7. The curable resin composition for a coating according to items 6 to 6. 8. The composition according to claim 1, wherein the composition has the following general formula (4): (Wherein, R ⁶ is a monovalent hydrocarbon group selected from an alkyl group having 1 to 10 carbon atoms, an aryl group and an aralkyl group;
R ⁷ is a monovalent hydrocarbon group selected from an alkyl group, an aryl group and an aralkyl group having 1 to 10 carbon atoms, and b represents 0 or 1) and / or a partial hydrolytic condensation thereof. The curable resin composition for a paint according to any one of claims 1 to 7, further comprising a component (D). 9. The curable resin composition for paints according to claim 1, wherein a curing catalyst (E) is added to the curable resin composition for paints. 10. The composition according to claim 1, wherein the component (E) is an organic carboxylic acid,
An organic phosphate, a combination of an organic carboxylic acid and an organic amine, a combination of an organic phosphate and an organic amine, or a mixture of one or more selected from the group consisting of organometallic compounds. 10. The curable resin composition for a paint according to any one of 1 to 9. 11. The curable resin composition for a coating composition contains the silicon compound and / or 100 parts by weight of (A).

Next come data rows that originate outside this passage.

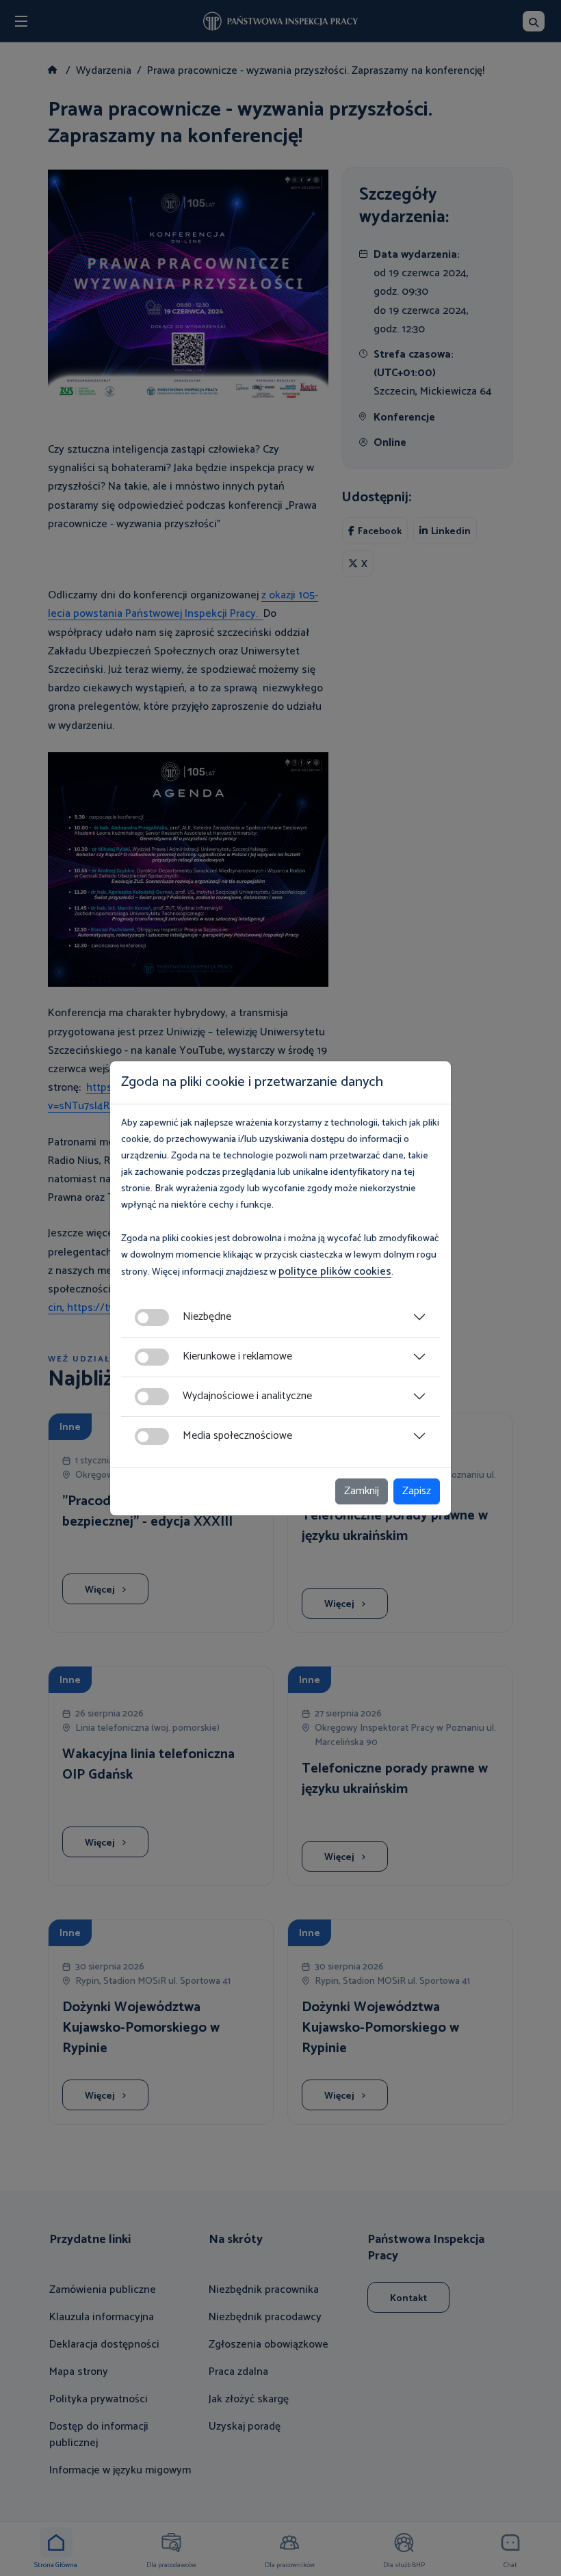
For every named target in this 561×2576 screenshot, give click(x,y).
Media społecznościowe (237, 1435)
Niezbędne (207, 1316)
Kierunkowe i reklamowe (237, 1356)
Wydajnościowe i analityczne (247, 1396)
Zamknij (361, 1491)
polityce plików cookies (334, 1271)
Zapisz (416, 1491)
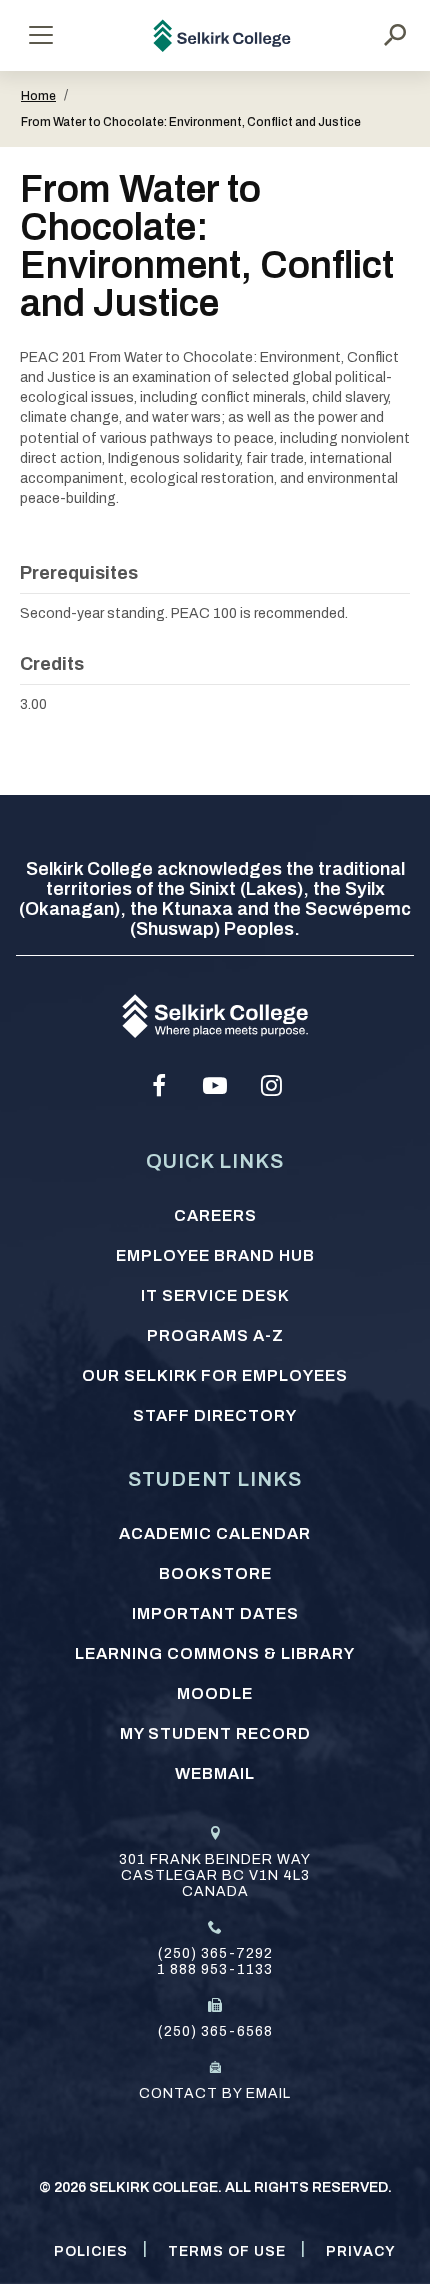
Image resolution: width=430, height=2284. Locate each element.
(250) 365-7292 (215, 1953)
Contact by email (215, 2093)
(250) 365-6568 (215, 2031)
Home (38, 96)
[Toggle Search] (395, 35)
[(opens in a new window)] (159, 1086)
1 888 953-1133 (215, 1969)
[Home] (222, 35)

Or containing the partial hydrolysis condensate (D) in an amount of 2 to 200 parts by weight and the curing catalyst (E) in an amount of 0.1 to 20 parts by weight. Curable resin composition for paints. 12. The curable resin composition for paints according to claim 1, wherein a defoamer for paints is blended with the resin composition for paints. 13. A coated product obtained by applying the coating composition according to any one of claims 1 to 12.